| What you should do |
The output should be all lines of the entries below in which the word "agent" occurs.

Data under study Block Start

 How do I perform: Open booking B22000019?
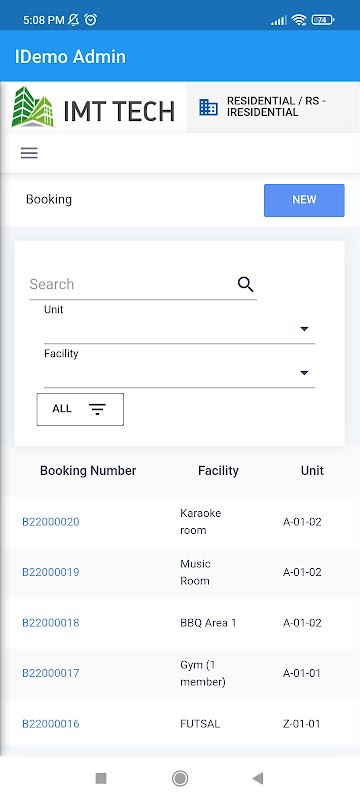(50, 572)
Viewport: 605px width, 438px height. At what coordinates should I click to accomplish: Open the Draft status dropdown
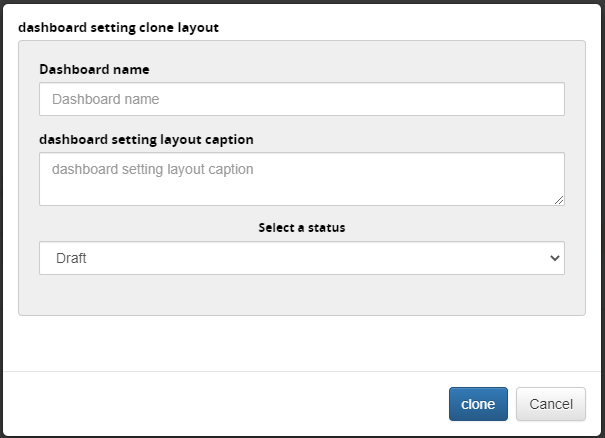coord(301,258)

Data under study Block End
Data under study Block Start

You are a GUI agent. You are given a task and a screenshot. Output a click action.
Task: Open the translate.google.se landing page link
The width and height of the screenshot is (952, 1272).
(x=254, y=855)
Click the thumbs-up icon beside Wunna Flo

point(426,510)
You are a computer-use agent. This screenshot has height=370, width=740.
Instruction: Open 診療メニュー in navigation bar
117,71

Data under study Block End

| Response to the task |
You are a GUI agent. You are given a task and a screenshot. Output a click action.
You are a computer-use agent. This screenshot has height=370, width=740.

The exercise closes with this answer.